EXERCISE GOAL: Your job with the data below: print everything from the line that holds "The width and height of the screenshot is (1568, 752)." down to the line that holds "Given: Choose United States (Spanish) option", ends included, exactly, and nothing else.

ENTRIES SUPPLIED:

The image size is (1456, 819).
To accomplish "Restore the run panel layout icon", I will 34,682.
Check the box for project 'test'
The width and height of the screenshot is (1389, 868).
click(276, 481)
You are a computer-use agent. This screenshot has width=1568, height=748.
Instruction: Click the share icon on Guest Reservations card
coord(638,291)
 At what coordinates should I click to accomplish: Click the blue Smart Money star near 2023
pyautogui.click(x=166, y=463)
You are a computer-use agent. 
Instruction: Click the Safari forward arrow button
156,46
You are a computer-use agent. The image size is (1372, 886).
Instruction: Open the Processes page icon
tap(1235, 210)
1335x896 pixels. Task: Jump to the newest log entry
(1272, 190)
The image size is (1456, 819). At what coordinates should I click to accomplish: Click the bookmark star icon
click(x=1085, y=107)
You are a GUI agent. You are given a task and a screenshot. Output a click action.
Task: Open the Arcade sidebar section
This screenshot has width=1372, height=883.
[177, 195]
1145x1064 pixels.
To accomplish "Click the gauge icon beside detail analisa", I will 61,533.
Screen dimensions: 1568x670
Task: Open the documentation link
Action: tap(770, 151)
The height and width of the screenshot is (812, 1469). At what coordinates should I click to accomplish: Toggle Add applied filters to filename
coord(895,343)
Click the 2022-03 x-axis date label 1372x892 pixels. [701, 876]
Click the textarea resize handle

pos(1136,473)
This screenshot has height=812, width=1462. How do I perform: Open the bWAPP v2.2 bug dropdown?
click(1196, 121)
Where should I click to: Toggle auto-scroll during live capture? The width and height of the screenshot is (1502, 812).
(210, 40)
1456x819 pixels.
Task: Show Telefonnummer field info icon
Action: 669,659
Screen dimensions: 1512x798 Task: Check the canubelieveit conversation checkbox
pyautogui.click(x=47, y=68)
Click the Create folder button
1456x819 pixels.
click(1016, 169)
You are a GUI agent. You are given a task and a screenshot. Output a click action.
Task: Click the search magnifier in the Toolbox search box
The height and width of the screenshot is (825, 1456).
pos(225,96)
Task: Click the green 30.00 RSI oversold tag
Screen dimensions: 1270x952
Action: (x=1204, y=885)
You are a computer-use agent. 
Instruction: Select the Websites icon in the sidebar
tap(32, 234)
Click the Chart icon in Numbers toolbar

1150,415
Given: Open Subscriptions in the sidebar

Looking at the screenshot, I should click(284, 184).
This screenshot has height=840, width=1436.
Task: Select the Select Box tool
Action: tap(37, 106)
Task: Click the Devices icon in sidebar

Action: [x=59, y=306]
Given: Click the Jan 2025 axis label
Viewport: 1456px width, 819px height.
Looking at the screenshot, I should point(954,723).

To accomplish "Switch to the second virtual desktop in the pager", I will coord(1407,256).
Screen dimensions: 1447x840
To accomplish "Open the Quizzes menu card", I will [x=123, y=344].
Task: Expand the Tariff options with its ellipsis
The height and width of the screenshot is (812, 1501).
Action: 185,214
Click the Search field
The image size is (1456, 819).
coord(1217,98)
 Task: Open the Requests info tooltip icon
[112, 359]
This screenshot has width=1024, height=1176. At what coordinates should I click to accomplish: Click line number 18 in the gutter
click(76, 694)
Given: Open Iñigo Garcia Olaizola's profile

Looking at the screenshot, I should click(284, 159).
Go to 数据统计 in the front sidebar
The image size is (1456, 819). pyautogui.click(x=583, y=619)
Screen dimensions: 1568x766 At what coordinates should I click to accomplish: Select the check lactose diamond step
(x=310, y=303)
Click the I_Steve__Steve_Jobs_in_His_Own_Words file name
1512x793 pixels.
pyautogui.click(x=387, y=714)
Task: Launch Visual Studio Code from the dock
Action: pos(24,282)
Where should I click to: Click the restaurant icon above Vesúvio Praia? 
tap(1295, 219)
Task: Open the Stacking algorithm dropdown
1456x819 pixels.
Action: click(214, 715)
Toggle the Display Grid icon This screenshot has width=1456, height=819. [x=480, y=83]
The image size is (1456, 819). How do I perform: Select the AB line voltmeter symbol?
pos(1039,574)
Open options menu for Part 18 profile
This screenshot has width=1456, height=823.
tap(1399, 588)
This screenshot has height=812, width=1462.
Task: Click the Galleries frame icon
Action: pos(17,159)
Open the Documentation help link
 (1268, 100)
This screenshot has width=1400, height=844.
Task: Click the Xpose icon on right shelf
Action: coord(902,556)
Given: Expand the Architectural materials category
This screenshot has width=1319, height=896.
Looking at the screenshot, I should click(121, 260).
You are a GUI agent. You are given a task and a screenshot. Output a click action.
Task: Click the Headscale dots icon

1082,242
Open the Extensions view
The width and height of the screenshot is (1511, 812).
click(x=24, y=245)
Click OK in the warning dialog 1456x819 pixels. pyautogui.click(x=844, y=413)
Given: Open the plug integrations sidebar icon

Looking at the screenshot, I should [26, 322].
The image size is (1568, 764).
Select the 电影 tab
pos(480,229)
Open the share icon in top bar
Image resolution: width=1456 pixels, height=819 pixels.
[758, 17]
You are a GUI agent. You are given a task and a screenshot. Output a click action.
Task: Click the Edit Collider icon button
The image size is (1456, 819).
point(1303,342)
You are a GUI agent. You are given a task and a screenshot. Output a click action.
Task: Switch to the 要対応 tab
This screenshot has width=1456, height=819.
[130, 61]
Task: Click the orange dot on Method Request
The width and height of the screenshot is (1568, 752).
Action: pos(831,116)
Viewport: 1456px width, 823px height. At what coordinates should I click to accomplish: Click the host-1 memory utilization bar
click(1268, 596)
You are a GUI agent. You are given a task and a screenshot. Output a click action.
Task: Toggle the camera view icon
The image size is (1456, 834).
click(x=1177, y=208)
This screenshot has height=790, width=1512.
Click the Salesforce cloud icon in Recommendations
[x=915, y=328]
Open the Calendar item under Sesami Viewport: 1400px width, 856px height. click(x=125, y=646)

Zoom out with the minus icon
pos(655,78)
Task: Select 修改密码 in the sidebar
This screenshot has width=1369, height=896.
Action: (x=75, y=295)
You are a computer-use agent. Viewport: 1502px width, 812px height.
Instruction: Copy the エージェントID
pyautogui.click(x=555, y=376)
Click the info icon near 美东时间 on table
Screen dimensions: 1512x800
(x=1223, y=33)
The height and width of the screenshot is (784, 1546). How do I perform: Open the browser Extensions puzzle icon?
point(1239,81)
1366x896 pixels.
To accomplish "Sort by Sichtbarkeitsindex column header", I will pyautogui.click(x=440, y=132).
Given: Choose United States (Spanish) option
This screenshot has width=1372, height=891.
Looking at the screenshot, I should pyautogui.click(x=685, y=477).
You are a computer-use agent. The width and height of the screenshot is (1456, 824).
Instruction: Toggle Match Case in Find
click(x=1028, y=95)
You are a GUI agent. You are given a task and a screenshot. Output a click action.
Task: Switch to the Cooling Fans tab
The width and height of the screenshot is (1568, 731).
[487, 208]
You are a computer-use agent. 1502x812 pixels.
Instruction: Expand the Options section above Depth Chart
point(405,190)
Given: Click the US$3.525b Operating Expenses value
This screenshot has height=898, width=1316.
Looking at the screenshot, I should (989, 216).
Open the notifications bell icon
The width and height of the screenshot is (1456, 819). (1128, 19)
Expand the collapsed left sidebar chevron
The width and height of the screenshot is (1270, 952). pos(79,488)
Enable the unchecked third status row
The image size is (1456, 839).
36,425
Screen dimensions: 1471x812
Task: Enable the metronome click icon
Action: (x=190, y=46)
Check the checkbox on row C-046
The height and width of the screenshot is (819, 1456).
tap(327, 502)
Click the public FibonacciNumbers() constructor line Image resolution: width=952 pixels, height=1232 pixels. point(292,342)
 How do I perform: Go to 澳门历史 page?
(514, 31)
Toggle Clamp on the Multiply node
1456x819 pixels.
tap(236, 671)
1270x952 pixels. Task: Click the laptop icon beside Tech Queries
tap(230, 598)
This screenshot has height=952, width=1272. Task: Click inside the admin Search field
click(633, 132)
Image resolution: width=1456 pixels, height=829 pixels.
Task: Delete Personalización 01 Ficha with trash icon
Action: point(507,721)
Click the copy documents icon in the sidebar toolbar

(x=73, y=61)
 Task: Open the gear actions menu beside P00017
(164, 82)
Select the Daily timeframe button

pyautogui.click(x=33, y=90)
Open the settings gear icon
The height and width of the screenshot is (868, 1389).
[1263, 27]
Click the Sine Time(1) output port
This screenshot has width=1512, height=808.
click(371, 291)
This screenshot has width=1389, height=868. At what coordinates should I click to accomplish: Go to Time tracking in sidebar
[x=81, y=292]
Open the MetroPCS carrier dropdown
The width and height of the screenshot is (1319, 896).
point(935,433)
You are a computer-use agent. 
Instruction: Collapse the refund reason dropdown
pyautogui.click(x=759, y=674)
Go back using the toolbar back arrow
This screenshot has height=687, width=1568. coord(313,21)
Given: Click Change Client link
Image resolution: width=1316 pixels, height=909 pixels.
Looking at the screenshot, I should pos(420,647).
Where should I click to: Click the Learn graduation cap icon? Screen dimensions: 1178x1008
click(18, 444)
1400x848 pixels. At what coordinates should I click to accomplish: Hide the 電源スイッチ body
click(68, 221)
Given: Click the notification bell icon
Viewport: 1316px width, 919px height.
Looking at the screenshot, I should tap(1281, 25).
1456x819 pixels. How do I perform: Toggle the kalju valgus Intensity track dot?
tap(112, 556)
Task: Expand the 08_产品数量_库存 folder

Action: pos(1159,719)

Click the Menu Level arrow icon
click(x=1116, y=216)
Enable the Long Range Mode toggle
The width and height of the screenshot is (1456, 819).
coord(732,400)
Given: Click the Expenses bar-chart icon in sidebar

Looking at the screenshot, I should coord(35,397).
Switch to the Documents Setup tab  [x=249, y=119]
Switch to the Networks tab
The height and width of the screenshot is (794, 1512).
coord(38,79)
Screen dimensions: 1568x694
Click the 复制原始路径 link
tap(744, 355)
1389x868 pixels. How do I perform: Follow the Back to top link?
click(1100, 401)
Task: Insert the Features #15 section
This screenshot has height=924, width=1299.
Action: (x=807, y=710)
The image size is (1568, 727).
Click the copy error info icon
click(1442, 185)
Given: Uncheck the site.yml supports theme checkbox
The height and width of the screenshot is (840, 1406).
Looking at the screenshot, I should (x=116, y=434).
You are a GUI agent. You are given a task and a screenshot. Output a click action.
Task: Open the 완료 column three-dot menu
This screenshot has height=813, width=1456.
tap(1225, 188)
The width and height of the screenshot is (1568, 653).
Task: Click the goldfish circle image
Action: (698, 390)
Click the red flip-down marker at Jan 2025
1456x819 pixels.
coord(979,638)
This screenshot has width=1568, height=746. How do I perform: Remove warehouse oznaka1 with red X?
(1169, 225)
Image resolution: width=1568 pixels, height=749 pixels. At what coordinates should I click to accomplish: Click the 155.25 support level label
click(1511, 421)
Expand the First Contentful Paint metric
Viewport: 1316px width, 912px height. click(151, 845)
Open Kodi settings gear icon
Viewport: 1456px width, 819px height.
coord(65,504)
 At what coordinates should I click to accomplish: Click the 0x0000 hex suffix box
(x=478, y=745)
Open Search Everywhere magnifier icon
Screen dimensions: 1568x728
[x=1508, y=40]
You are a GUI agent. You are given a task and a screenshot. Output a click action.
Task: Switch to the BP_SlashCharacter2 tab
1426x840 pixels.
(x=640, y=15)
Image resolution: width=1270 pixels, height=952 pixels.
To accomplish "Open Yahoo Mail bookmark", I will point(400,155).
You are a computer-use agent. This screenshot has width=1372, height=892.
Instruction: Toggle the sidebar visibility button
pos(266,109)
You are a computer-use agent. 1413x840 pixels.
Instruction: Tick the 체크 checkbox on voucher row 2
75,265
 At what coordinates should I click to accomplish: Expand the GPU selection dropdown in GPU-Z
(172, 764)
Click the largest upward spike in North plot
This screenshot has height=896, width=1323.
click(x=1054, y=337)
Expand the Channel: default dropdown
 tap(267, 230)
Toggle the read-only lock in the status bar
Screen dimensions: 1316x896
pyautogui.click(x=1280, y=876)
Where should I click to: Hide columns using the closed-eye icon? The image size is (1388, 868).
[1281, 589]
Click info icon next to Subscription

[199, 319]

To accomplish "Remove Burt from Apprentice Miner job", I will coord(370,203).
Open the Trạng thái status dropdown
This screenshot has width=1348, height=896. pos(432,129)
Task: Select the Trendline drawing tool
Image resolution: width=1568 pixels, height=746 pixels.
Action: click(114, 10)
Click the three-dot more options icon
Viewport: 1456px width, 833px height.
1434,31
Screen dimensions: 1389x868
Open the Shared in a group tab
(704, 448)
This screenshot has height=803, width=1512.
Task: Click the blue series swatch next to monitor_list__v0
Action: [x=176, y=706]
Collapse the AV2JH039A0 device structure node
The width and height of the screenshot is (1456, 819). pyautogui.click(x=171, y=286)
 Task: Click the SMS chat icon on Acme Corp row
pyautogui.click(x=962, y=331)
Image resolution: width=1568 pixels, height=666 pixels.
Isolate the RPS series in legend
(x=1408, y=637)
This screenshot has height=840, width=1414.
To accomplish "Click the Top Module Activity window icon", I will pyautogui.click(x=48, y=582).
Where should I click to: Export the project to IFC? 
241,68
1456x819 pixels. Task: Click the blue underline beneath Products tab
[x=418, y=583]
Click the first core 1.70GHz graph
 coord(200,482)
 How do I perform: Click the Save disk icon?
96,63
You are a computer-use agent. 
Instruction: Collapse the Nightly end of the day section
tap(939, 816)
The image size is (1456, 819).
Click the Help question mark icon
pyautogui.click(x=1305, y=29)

EXERCISE RESPONSE:
The width and height of the screenshot is (1568, 752).
Action: pos(831,116)
Viewport: 1456px width, 823px height. At what coordinates should I click to accomplish: Click the host-1 memory utilization bar
click(1268, 596)
You are a GUI agent. You are given a task and a screenshot. Output a click action.
Task: Toggle the camera view icon
The image size is (1456, 834).
click(x=1177, y=208)
This screenshot has height=790, width=1512.
Click the Salesforce cloud icon in Recommendations
[x=915, y=328]
Open the Calendar item under Sesami Viewport: 1400px width, 856px height. click(x=125, y=646)

Zoom out with the minus icon
pos(655,78)
Task: Select 修改密码 in the sidebar
This screenshot has width=1369, height=896.
Action: (x=75, y=295)
You are a computer-use agent. Viewport: 1502px width, 812px height.
Instruction: Copy the エージェントID
pyautogui.click(x=555, y=376)
Click the info icon near 美东时间 on table
Screen dimensions: 1512x800
(x=1223, y=33)
The height and width of the screenshot is (784, 1546). How do I perform: Open the browser Extensions puzzle icon?
point(1239,81)
1366x896 pixels.
To accomplish "Sort by Sichtbarkeitsindex column header", I will pyautogui.click(x=440, y=132).
Given: Choose United States (Spanish) option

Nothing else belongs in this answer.